Marley Andelman and Maggie Peters tethered at the Chicago Triathlon. Photo courtesy of Marley Andelman.

Katie Kempff, Editor-in-Chief

When she was seven-years-old, Marley Andelman competed in her first triathlon on a “pink Barbie bike with streamers coming out of the handlebars.” 

After that first race, she continued to train and compete, until that Barbie bike was a thing of the past. Her love for the sport, though, remains to this day. 

Currently, Andelman is a sophomore at East. She competes in seven annual triathlons through the MMTT Elite Team, a youth triathlon team with locations throughout Chicago’s western suburbs. Andelman also participates in track and field and cross country at East.

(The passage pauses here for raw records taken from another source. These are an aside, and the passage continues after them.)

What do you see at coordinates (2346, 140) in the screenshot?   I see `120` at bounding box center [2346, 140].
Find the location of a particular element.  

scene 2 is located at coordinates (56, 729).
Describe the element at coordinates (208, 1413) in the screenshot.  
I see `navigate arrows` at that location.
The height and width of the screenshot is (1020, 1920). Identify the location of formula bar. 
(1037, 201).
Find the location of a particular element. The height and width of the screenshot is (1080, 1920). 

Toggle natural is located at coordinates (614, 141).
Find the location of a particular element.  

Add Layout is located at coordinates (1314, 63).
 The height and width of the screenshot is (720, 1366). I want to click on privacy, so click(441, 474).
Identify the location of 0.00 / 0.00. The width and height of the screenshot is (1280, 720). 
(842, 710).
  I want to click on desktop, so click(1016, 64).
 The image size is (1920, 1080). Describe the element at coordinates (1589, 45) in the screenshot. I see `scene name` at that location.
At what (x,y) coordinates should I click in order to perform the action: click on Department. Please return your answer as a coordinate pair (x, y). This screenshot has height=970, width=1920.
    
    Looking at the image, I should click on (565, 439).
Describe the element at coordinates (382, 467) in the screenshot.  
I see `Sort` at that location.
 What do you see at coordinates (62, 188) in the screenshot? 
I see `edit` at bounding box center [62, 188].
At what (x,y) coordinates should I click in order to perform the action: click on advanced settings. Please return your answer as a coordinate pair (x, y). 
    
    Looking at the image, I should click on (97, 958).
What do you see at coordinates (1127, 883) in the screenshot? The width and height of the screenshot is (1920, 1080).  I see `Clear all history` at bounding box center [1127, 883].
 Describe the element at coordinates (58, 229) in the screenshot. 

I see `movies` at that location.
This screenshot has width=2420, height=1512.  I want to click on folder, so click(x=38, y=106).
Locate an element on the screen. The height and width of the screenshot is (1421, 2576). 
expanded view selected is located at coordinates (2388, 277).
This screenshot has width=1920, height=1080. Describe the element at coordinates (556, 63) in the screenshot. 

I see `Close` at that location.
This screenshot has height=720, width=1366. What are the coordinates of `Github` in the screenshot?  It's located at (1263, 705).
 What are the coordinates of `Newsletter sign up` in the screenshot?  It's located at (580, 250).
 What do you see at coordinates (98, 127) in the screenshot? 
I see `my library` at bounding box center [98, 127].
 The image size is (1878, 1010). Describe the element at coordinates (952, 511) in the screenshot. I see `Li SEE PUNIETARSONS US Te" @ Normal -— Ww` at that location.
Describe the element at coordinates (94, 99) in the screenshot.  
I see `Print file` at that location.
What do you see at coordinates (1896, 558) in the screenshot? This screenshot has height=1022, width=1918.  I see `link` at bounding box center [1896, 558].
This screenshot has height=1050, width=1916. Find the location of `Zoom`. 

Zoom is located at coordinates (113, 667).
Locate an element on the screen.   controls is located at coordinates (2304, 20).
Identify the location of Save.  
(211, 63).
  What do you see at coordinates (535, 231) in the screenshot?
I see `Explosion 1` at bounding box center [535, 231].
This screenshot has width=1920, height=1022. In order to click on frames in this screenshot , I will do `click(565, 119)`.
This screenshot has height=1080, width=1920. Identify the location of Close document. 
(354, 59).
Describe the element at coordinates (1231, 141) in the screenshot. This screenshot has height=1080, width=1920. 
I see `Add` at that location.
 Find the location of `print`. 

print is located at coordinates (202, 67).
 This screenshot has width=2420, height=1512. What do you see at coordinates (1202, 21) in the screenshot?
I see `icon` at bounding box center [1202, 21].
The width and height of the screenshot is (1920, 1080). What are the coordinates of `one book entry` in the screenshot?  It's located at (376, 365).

“The more competitive and faster I got, the more I raced,” Andelman said. Quickly, she began to see success in these races, “placing well” at the youth national triathlon every year from the ages of 8-12. 

She competes on the highest level of triathlon for her age racing girls aged 16-19 based nationally and internationally. One of her most memorable races was in Sarasota, Florida, this year, where she placed second in the nation. 

In addition to running, biking, and swimming in her own races, though, Andelman also has a unique opportunity to help others to do the same. 

“Although competing for myself is fulfilling and one of my favorite things, I also love to guide,” she said. “I guide for visually impaired paratriathletes and impaired athletes alike.” 

The organization that organizes this is Dare2Tri, a nonprofit in Chicago that works to help disabled individuals participate, compete, and excel in triathlons. According to Andelman, Dare2Tri has “produced many of the para-athletes you see competing in the Paralympics.”

The most recent race which Andelman guided was the Chicago Triathlon. At this race, she ran with an athlete named Maggie Peters, a blind paratriathlete from Indiana. 

“I swim and run tethered to her, and we bike on a tandem bike,” Andelman said. “The trust and communication you have to have is unimaginable.”

Marley Andelman and Maggie Peters during the swimming section of the Chicago Triathlon. Photo courtesy of Marley Andelman.

Andelman said that guiding is an incredible combination of her two passions: triathlons, and volunteering. “I hope to be able to do this for many years to come,” she said, as it brings a lot of joy to her life.

In addition to guiding in the future, Andelman also noted that she had no plans to quit triathlons anytime soon.

“I am absolutely planning on continuing [to compete in triathlons] post-high school and college,” she said. “My end goal is to go pro, and race alongside some amazing people all over the globe.”

Marley Andelman and Maggie Peters during the running section of the Chicago Triathlon. Photo courtesy of Marley Andelman.